En souvenir du punk

Après une autobiographie publiée l’année dernière aux États-Unis, les Beastie Boys continuent de célébrer leur héritage avec un documentaire pour les 25 ans de Ill Communication.

Pauline Guedj  • 9 juillet 2019 abonné·es
En souvenir du punk
© crédit photo : Kevin Winter/afp

Juillet 1989. Les Beastie Boys (Mike D, MCA et Ad-Rock) viennent de sortir Paul’s Boutique, un grand disque de rap, celui, dit-on, qui contient le plus de samples de l’histoire. Le groupe a rendez-vous avec l’équipe « street » (« rue ») de sa maison de disques. L’objectif : s’assurer de la circulation de l’album dans les quartiers, ce que chez Capitol Records on appelle le SAP, « Street Awareness Program ». Le groupe écoute patiemment la proposition qui lui est faite : organiser un clash avec MC Hammer, figure phare de ce que l’on considère alors comme du rap facile, « mainstream ». Les bad boys blancs contre le Noir bien élevé. Les Beastie sont incrédules. « Nous n’avons rien contre lui. »

Fin de la discussion. Le morceau des Beastie Boys anti-Hammer ne verra bien sûr jamais le jour, mais la maison de disques se désintéresse d’un album pourtant annoncé comme le « Sgt. Pepper du rap ». Le public ne suit pas non plus. Le groupe est déçu. Il faut trouver une idée pour rebondir, et celle-ci sera complètement à contre-courant. Pour leur album suivant, les Beastie Boys louent un vaste studio où, pendant des mois, ils reprennent leurs instruments. Mike D est à la batterie, MCA à la basse et Ad-Rock à la guitare. Là, entre de longues séances d’écoute de disques sous une épaisse fumée de cigarettes (et pas que), ils enregistrent toutes les répétitions et renouent avec leur héritage punk et hardcore.

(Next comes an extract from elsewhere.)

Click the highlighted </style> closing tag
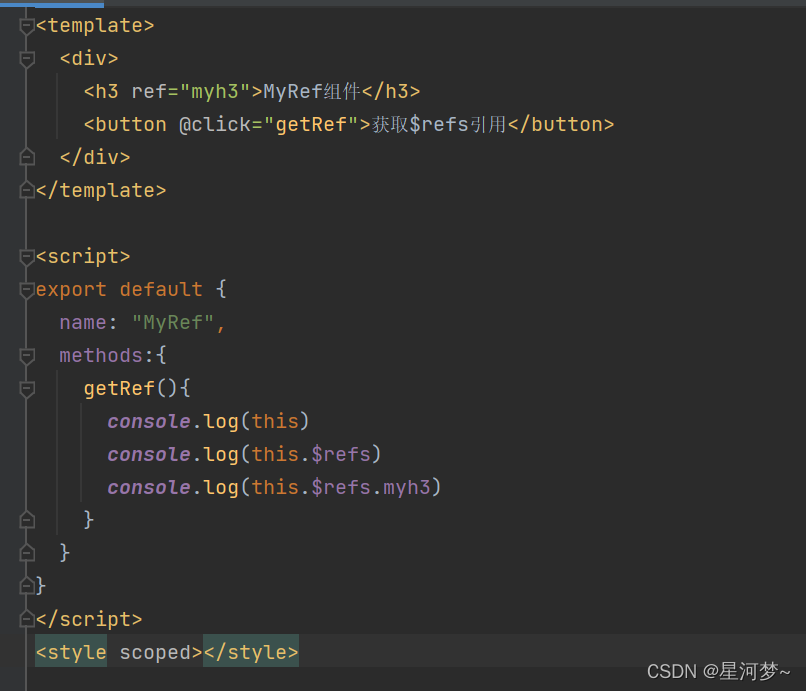Viewport: 806px width, 691px height. coord(250,653)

Le punk, c’est effectivement de là qu’ils viennent, et leur histoire est celle d’un groupe d’adolescents de New York qui jouaient au CBGB et autres institutions punks de la ville avant de tomber en adoration pour la musique du Bronx, du fin fond de Brooklyn et de Harlem : le hip-hop. Une histoire new-yorkaise en somme. Et l’autobiographie des Beastie Boys – un récit passionnant publié en anglais l’an dernier – comprend un magnifique texte de Luc Sante qui rappelle comment les sons de la ville, à une époque où les transistors étaient partout, formaient la plus exhaustive des compilations. Avec leur troisième disque, Check Your Head, ils mélangent les héritages et trouvent les boucles et les samples à partir de l’improvisation.

Ill Communication, leur quatrième disque, sorti il y a 25 ans, poursuit cette logique avec une maîtrise exceptionnelle. Dès les deux premiers morceaux, le ton est donné. « Sure Shot » est un titre hip-hop entêtant avec une boucle jouée à la flûte. Les trois jeunes hommes rendent compte de leur sens du rythme et d’une complicité folle lorsqu’ils se passent la parole et complètent leurs chorus respectifs. Puis vient le deuxième titre, « Tough Guy », hardcore, au tempo archi rapide, aux guitares explosives et aux mots clamés. Tout au long du disque, la ligne d’équilibre est maintenue. S’y ajoutent des morceaux instrumentaux funky : « Sabrosa », « Eugene’s Lament ». Les Beastie Boys lorgnent avec une égale aisance tout ce qui fait leur originalité dans le paysage musical d’alors. La liberté spontanée du punk, la sophistication du hip-hop et la culture musicale encyclopédique sur laquelle le genre repose.

Aujourd’hui amputés de l’un de leurs membres – MCA est mort en 2012 des suites d’un cancer –, les Beastie Boys sont dans la phase du souvenir. Ils n’enregistrent plus et se penchent sur leur héritage. L’année dernière, ils ont donc publié cette superbe autobiographie, un volume épais et ludique où ils retracent leur parcours et invitent des artistes à raconter leurs expériences « Beastie » (Colson Whitehead, Jonathan Lethem, Wes Anderson…). Pour l’anniversaire de Ill Communication, ils ont également édité Still Ill, un mini-documentaire sur l’enregistrement du disque. Le document est émouvant car il est toujours touchant de se remémorer la création d’une grande œuvre. Mais il a aussi une valeur inspiratrice. Avec une large dose d’impertinence et beaucoup de joie, les Beastie Boys n’ont cessé de redistribuer les cartes des genres musicaux et des assignations culturelles. Un parcours qu’il est bon de garder en mémoire.

Ill Communication, Beastie Boys, Capitol Records.

Still ill, Beastie Boys, Amazon Music. Documentaire (disponible en ligne) et album commenté par Michael Diamond et Adam Horovitz.